With a layover on the way there and back, the bag made it to not only France, but also Denmark and Sweden. As the salesman had mentioned, the ejectable battery is great in the airport and to carry around, but the best part of the bag is the shell and the wheels. The hard yet bendable shell makes the bag not only durable and easy to clean, but also keeps it from cracking under any pressure like some hard shell bags. The wheels turn easier than any suitcase I have ever owned, making quick turns in the airport or on the streets of Paris a breeze.


The real test of the Away bag was on my last day of the trip. I had to check out of my Airbnb in the early afternoon, but my flight was not until much later in the evening. This left me no choice but to carry my luggage around for the majority of the day before heading to the airport. Thankfully, because of the bag’s compact size and amazing wheels, I was able to fit the suitcase between the tables of cafes and had no difficulty rolling the bag around the Parisian streets as I picked up some last minute croissants and visited the Eiffel Tower one more time.

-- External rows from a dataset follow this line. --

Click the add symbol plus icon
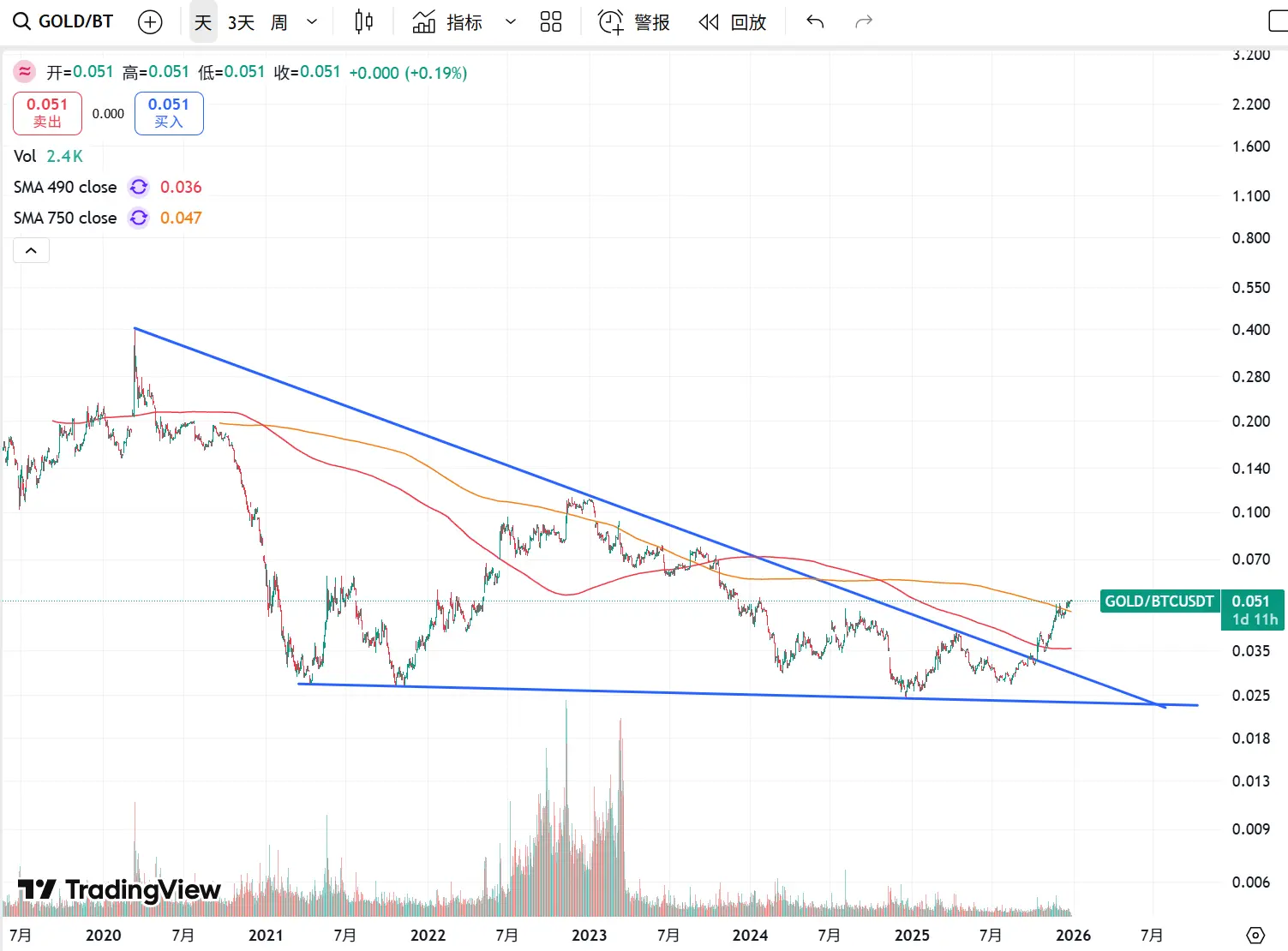Viewport: 1288px width, 951px height. click(x=150, y=22)
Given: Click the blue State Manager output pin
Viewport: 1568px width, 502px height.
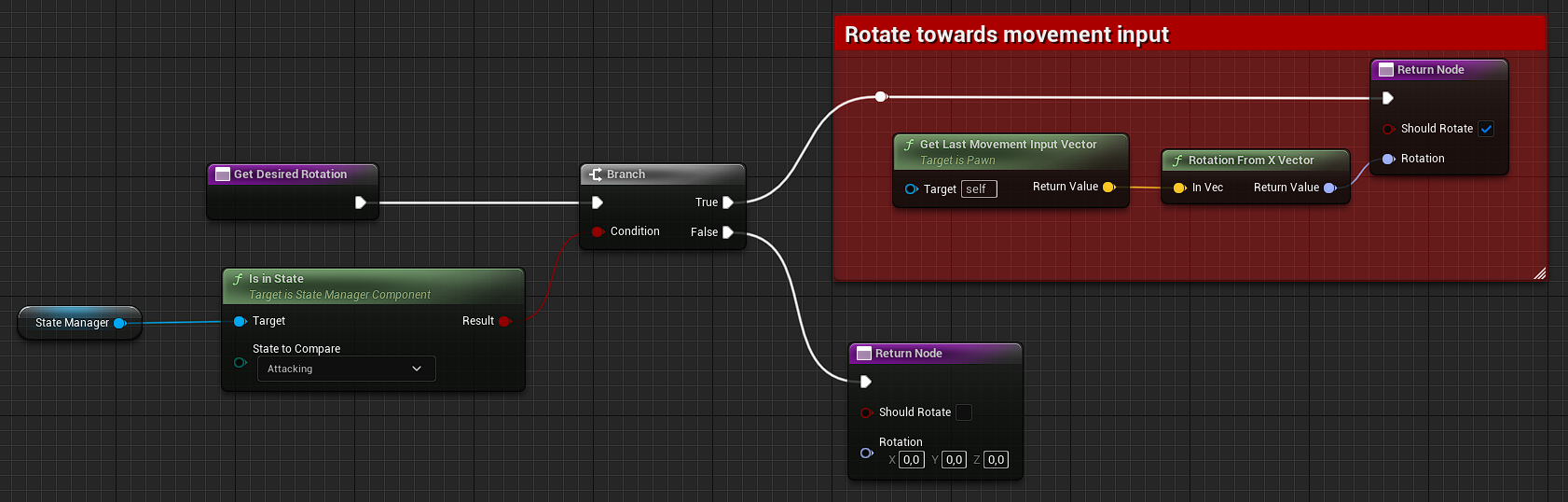Looking at the screenshot, I should click(119, 323).
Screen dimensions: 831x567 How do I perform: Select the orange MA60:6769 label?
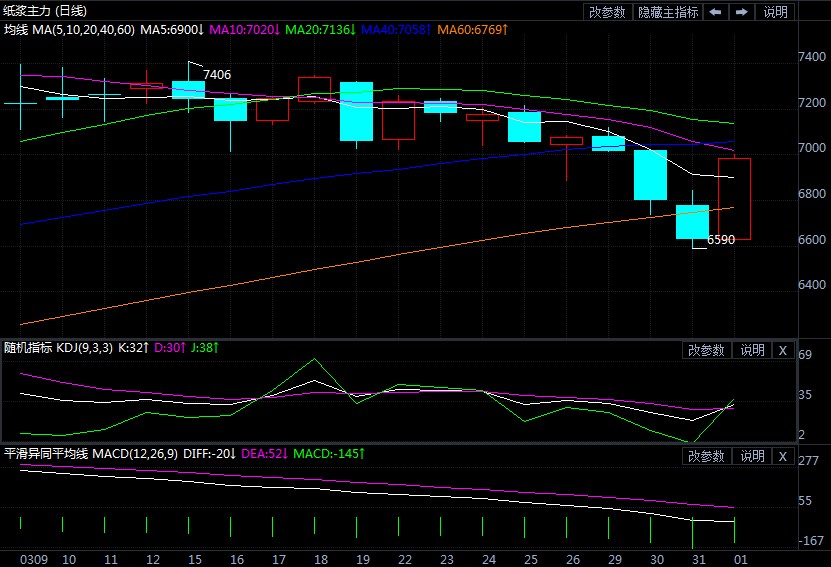pyautogui.click(x=472, y=31)
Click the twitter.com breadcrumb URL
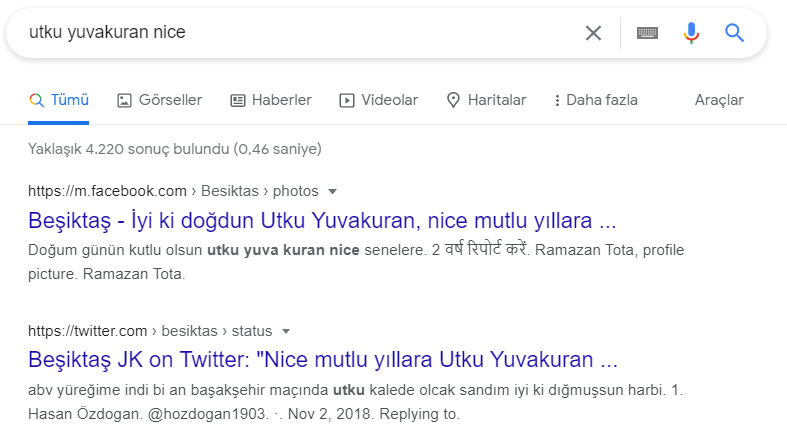The image size is (787, 445). coord(88,331)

Here is what I learned in Paris. Away bags are proof that asking consumers what they want in a product pays off. Having worked for AE Marketing Group, which specializes in co-creation, for the past two years, I can truly appreciate the time and energy Jennifer Rubio put into learning what the luggage industry was lacking and what travelers really want in their suitcases. Working in tandem with consumers in this way allowed Away to create a product that fits their needs. I now understand why I see so much AWAY luggage whenever I am in an airport. Before owning or using the bag, I too had predominantly used cheap suitcases that only lasted a few trips. The quality of Away bags is incredible, and the lifetime warranty assures me that I will be taking this bag with me anytime I choose to go Away.